Set problem
Reproduce the following records verbatim, line for line.

Material for this task
_ _ _

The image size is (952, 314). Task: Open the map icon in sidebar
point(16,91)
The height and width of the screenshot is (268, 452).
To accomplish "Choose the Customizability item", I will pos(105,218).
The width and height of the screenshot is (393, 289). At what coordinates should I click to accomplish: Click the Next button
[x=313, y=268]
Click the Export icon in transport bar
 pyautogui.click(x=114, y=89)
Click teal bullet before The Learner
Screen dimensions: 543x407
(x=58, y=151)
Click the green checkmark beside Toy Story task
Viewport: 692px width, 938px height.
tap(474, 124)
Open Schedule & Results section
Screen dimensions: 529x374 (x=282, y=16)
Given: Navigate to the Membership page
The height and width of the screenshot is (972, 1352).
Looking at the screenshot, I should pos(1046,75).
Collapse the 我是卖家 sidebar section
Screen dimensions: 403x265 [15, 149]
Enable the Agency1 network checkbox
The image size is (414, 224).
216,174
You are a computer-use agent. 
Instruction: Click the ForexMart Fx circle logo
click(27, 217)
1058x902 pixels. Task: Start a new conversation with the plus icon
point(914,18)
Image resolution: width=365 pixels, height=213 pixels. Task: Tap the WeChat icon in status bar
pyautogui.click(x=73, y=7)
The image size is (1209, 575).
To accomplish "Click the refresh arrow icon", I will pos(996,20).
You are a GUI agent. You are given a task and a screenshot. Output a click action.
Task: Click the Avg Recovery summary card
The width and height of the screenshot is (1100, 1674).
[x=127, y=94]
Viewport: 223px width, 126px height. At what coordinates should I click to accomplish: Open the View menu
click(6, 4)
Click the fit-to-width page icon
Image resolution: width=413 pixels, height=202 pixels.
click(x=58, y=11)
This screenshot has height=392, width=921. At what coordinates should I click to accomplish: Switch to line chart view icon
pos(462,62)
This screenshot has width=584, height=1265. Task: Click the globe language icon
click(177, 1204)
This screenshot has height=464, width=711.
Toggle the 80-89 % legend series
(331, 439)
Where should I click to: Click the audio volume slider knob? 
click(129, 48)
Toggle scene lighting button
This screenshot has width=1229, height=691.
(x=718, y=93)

_ _ _

Task solution
The image size is (952, 314). Task: Open the map icon in sidebar
point(16,91)
The height and width of the screenshot is (268, 452).
To accomplish "Choose the Customizability item", I will pos(105,218).
The width and height of the screenshot is (393, 289). At what coordinates should I click to accomplish: Click the Next button
[x=313, y=268]
Click the Export icon in transport bar
 pyautogui.click(x=114, y=89)
Click teal bullet before The Learner
Screen dimensions: 543x407
(x=58, y=151)
Click the green checkmark beside Toy Story task
Viewport: 692px width, 938px height.
tap(474, 124)
Open Schedule & Results section
Screen dimensions: 529x374 (x=282, y=16)
Given: Navigate to the Membership page
The height and width of the screenshot is (972, 1352).
Looking at the screenshot, I should pos(1046,75).
Collapse the 我是卖家 sidebar section
Screen dimensions: 403x265 [15, 149]
Enable the Agency1 network checkbox
The image size is (414, 224).
216,174
You are a computer-use agent. 
Instruction: Click the ForexMart Fx circle logo
click(27, 217)
1058x902 pixels. Task: Start a new conversation with the plus icon
point(914,18)
Image resolution: width=365 pixels, height=213 pixels. Task: Tap the WeChat icon in status bar
pyautogui.click(x=73, y=7)
The image size is (1209, 575).
To accomplish "Click the refresh arrow icon", I will pos(996,20).
You are a GUI agent. You are given a task and a screenshot. Output a click action.
Task: Click the Avg Recovery summary card
The width and height of the screenshot is (1100, 1674).
[x=127, y=94]
Viewport: 223px width, 126px height. At what coordinates should I click to accomplish: Open the View menu
click(6, 4)
Click the fit-to-width page icon
Image resolution: width=413 pixels, height=202 pixels.
click(x=58, y=11)
This screenshot has height=392, width=921. At what coordinates should I click to accomplish: Switch to line chart view icon
pos(462,62)
This screenshot has width=584, height=1265. Task: Click the globe language icon
click(177, 1204)
This screenshot has height=464, width=711.
Toggle the 80-89 % legend series
(331, 439)
Where should I click to: Click the audio volume slider knob? 
click(129, 48)
Toggle scene lighting button
This screenshot has width=1229, height=691.
(x=718, y=93)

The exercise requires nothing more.